İnsanları birbirine kopmaz bağlarla sıkıca bağlayan anlaşmalardan çok iyi niyet, sözlerden çok içtenlikli sevgidir’. Thomas More Bu nedenle, insanlar, toplumlar ve uluslar birbiri ile iyi geçinmek isterse, öncelikle iyi niyetli olmaları gerekir.
Ancak art niyetli ve kirli insanlara karşı iyi niyetli hareket etmek, can sıkıcı, zarar verici ve üzücü olaylarla karşılaşmaya sebep olur.
Bu nedenle iyi niyetli hareket etmenin de bir haklı gerekçesi ve dayanağı bulunmalıdır.
Kıbrıs sorununda, ortağı olduğumuz 1960 Kıbrıs Cumhuriyetinden silah zoru ile atıldığımız ve mağdur olduğumuz inkar edilemeyen bir gerçektir.
Güneydeki yönetimin de 1960’da kurulan iki toplumlu yasal Kıbrıs cumhuriyeti olmadığı biliniyor.
Bilinen gerçeklere ve mağdur olmamıza rağmen, karşı tarafa sürekli olarak alttan alıyoruz, ödün veriyoruz ve iyi niyetli hareket ediyoruz.

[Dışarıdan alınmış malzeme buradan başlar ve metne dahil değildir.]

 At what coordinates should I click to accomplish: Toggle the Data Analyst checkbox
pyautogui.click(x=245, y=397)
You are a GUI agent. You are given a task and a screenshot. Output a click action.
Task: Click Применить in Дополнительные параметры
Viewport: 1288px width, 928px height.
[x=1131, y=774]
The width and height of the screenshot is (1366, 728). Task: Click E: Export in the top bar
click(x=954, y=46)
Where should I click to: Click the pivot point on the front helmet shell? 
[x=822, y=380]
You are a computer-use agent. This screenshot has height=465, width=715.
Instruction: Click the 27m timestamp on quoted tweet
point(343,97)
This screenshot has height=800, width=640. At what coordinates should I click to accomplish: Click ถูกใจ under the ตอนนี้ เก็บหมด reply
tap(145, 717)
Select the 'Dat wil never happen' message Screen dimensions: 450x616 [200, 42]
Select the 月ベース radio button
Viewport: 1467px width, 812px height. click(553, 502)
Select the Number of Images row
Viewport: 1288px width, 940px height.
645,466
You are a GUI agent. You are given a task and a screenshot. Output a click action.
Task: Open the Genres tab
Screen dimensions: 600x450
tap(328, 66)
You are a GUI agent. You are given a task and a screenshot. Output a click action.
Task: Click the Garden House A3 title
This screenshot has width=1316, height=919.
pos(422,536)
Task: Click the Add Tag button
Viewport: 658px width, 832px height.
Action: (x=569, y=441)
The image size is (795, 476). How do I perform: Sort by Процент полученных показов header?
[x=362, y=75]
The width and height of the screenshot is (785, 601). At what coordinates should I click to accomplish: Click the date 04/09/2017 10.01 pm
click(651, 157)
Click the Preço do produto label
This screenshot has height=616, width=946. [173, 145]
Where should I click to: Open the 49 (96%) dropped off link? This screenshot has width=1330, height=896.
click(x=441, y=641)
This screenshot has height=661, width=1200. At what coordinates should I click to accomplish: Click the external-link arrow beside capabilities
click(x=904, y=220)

Şimdiye kadar hazırlanan tüm çözüm seçeneklerini Rumların kabul etmemesine rağmen biz kabul ettik;
Dip Karpaz’da yaşayan Rum’lar için ilk okul yanında, lise açılmasına izin vermemize karşın, Rum yönetimi Leymosun’da yaşayan Türkler için ilk okul açılmasına izin vermedi;
KKTC’de yaşayan Rum’lara gümrük vergisi ödemeden güneyden gıda maddeleri gönderilmesine izin verdik;
Haklarımızın gasp edilmesine rağmen, biz yine de Rumlara karşı iyi niyetli hareket ediyoruz. Ancak, onlar hiçbir olumlu karşılıkta bulunmamaktadır.
Haklarımızı gasp eden taraf olmasına rağmen, bir de bizi ekonomik ve sportif ambargolarla cezalandırmakta ve yaşamımızı zorlaştırmaktadır.
KKTC’de cinayet işleyip güneye sığınan canilerin yargılanması için, bize teslim edeceklerine sınır dışı ederek ülkelerine gönderiyorlar;
KKTC yetilileri eski EOKA’cıya Kozanköy’deki arsasına kont yapmasına ve orada oturmasına izin verdi. Rum yönetimi ise halen Leymosun hastanesinde staj yapan KC vatandaşı Türk’e yetkili görevli ‘ Devlet için tehdit oluşturabilecek kişilere taşınmaz mal devri yapılamaz’ diyerek bedelini ödediği konutun mal devrini yapmadı.
KKTC’deki otellerde tatil yapmak için güneydeki uçak alanlarından giriş yapan gelen yabancın turistleri ülkelerine geri gönderiyorlar;
Özetle haklarımızı gasp etmelerine rağmen, biz hala daha onlara karşı iyi niyetli hareket ettiğimiz halde onlar bize karşı hep düşmanca davranmaktadır.
Rum yönetiminin ‘Devlet için tehdit oluşturabilecek kişilere taşınmaz mal devri yapılmaz’ gerekçesi ile 5 yıldan beri Leymosun hastanesinde staj yapan Türk’ün güneyde konut satın almasına izin vermemesine karşın;
Hükümetimizin, 1974’de güneyde yaşamayı tercih eden ve Rum ordusunda askerlik yapan Maronit’lere yeni ev inşa ederek KKTC’ne getirmeye çalışması;
Ayrıca EOKA üyesi olduğu açıklanan Rum’un Kozanköyde ev inşa ederek orada ikametine izin vermesi, isabetli bir iyi niyet göstergesi olarak kabul edilebilir mi?
Hele bazı kişilerin hiçbir karşılık almadan sırf iyi niyet gösterisi olarak Maraş’ın Rumlara geri verilmesini savunmasının haklı ve mantıklı bir açıklaması olabilir mi?
Bizim iyi niyetimize karşılık vermeyen ve düşmanca davranarak bize zarar vermekte ısrar eden Rumlara sürekli olarak bizim iyi niyet ve açılım safsatası ile ödün vermemizin bize herhangi bir yararı olabilir mi?
Özetle belirtmek gerekirse, kendilerinden beklediğimiz özeni göstermeyen Rumlar karşısında, iyi niyet safsatası ile sürekli olarak alttan almamız, açılım adı altında ödün vermemiz; kullanılan, aldatılan, sömürülen, zarar gören, aşağılanan, değeri bilinmeyen duruma düşürülmemize sebep olmaktadır.